* [PROBLEMA] Modifica il brano sull'avanzata francese del maggio 1944 da "Il paese conoscerà" fino a "vi entreranno vittoriosi." incluso, mettendo "trionfanti" al posto di "vittoriosi". Riporta poi quel tratto così modificato.

* [ESTRATTO DELLA FONTE]
================

I primi colpi dell’artiglieria tedesca colsero di sorpresa Don Amasio e le genti della sua casa mentre da poco avevano raggiunto il Macchione attesi da alcuni buoni parrocchiani. Il sacerdote aveva portato con sé, aiutato dalla fedele Mariangela, le preziose reliquie della chiesa, mentre Maria Olivieri sotto lo zinale custodiva gelosamente tutto quello di valore che era riuscita a portar via dalla Chiesa della Madonna dello Spirito Santo. Nella tasca l’arciprete, inoltre, ben strette stringeva le chiavi della chiesa e della sacrestia. La sua unica preoccupazione però al momento era la statua di San Rocco che aveva celato ben protetta in luogo sicuro noto solo a pochi. Verso le ore 21.00 l’artiglieria francese di stanza a Vallecorsa, conquistata il 25 maggio dal Primo Battaglione Diebold del Secondo Reggimento Tirailleurs Marocchini, iniziò a cannoneggiare Amaseno.
Il paese conoscerà la liberta alle ore 23.30 quando il Caposquadrone Drezet del Quarto Squadrone del 4° Spahis seguito da una Compagnia di Tirailleurs e due squadre anticarri del Sesto Rtm e del Secondo Rtm vi entreranno vittoriosi.
Più tardi il resto del Quarto Squadrone comandato dal Capitano De Gallon si unirà ai vincitori nei pressi della chiesa di San Rocco insieme al Capitano Leroux comandante del Primo Squadrone del 4°Rsm .
Con il cielo illuminato dai bagliori dei pezzi da 105 e 155 del 64° Reggimento di Artiglieria Francese si concludeva così anche quella giornata.
Il 27 maggio 1944 fu per Villa Santo Stefano il giorno dei giorni, il Corpo di Spedizione Francese aveva previsto infatti una manovra risolutiva che con una doppia progressione avrebbe permesso sia la liberazione di Villa Santo Stefano che quella di Prossedi. L’azione sarebbe iniziata alle ore 06.00 del mattino, quando i fucilieri marocchini si sarebbero mossi da Amaseno infiltrandosi nella Macchia e, seguendo il fiume, sorpreso le difese tedesche alle Mole, crocevia fondamentale per l’avanzata verso il paese e il successivo affondo verso Prossedi. All’alba dello stesso giorno muovendosi da Castro dei Volsci un Battaglione del Sesto Reggimento Tirailleurs Marocchini, invece, avrebbe raggiunto Campo Lupino per violare la barriera avversaria in quota e scendere in paese da quel versante completando così la più classica delle azioni a tenaglia.

================

* [DATI MOSTRATI]
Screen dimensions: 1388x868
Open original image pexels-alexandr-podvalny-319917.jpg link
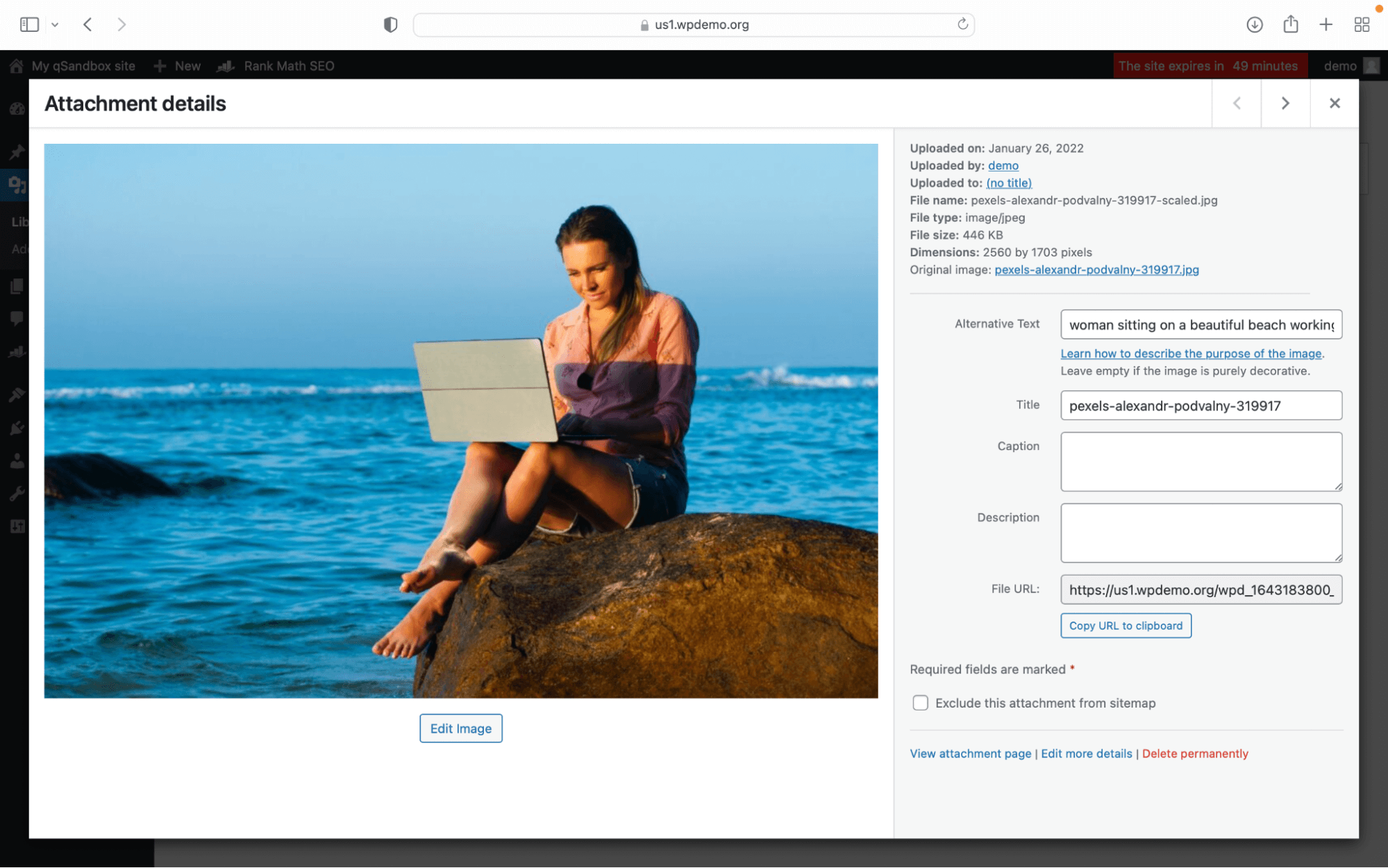(1096, 269)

================

* [RISULTATO FINALE]
Il paese conoscerà la liberta alle ore 23.30 quando il Caposquadrone Drezet del Quarto Squadrone del 4° Spahis seguito da una Compagnia di Tirailleurs e due squadre anticarri del Sesto Rtm e del Secondo Rtm vi entreranno trionfanti.